Source text:
Dickinson College Humanities Program in Norwich

Give us the money Lebowski (and bourgeois?)

September 11, 2009 · 3 Comments

So it seemed like everyone was enthralled by the play, The Pitman Painters, last night. It was amazing, simply put.  However, as I have already mulled to a few of my classmates, I am uncertain of its socialist/communist tendencies. I felt more like it was a critique of socialism (which I realize is not the historical case). It ended up just feeling very nihilistic to me, rather than inspirational. Maybe nihilism isn’t the best word but if nothing else the play was laced was dramatic irony. I look at the play, and I think of all the dreams, passion, and attempts to stand up on one’s own feet, and all I see is failure. Small details like the unemployed guy (dies when he enlists) or Oliver (stays a pitman; I’ll talk more on this as it is arguable he succeeded), or even their teacher (who gets the great position yet will soon be forgot and left to obscurity) are quite noticeable; however, it is the grander theme of a system or dream letting us down is what leads me to feel this falls into the realm of nihilism rather than a socialist commentary. The last scene in particular shows this I think. Oliver has turned away from the bourgeois’ attempt to enslave him with money (hurray for the working class!), and he paints a banner for the socialist movement. Everyone is having a beer and cheering, saying “surely they’ll have to listen to us now.” But we as viewers know this not to be true. And then, when you think it is only a subtle joke between you and the playwright, the projector lights up explaining to us that there was never and academy at Ashington and the group broke up soon after the play took place. We further understand that the socialist movement in Britain did not succeed; they probably all died poor miners. In all likelihood (as Paul pointed out) Margaret Thatcher personally beat up each of the Pitman Painters.

Available data:
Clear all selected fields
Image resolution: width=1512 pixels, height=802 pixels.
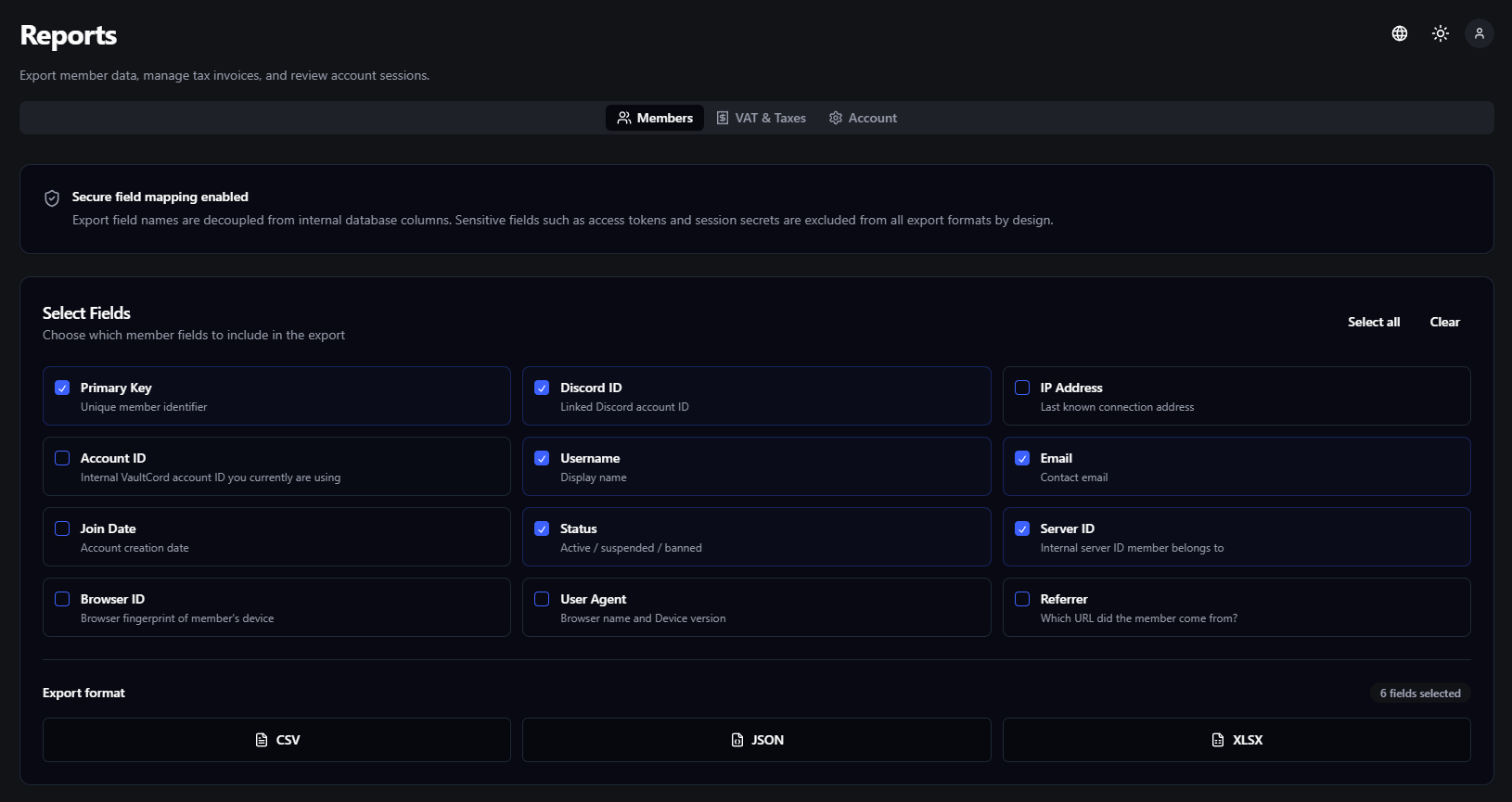pyautogui.click(x=1444, y=322)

Directions:
a – Summarize the blog post about The Pitman Painters in two sentences.
b – Write the next part of the blog post on The Pitman Painters, picking up after its last sentence.
The listing has no connection to the blog post about the play.

Responses by task:
a – The writer found the play amazing but doubts its socialist message, reading it instead as closer to a critique of socialism and as nihilistic rather than inspirational, since its characters' dreams and efforts all end in failure. The final scene reinforces this: the painters cheer that they will surely be listened to now, but a projection then reveals that there was never an academy at Ashington and that the group broke up soon after.

b –
The only thing I could think of as a positive explanation was this: the play was supposed to represent a moment, a snapshot, of human existance where people got it right. Just like in a painting, for one second the world is still and clear. We have no idea what Mona Lisa did right after her portrait was taken; she could have been attacked by wild dogs. However, in that one moment truth was found. And then the moment passes, we become disillusioned, our skills fail us, or our dreams betray us.

But onto happier things: I loved the accents, not just because linguistic anthropology has always given me goosebumps but also because I thought it is an interesting device to show class struggle and friction; it is something we rarely get to play with in the United States (other than your usual southern jokes). What I liked best was how we as the audience were able to understand the pitman more clearly as the play went on, as if we were becoming part of their group, integrating as the art instructor did. This might have been done on purpose, or their might not have been any change at all to the dialogue and I was simply able to understand more easily. Either way, it was a neat technique.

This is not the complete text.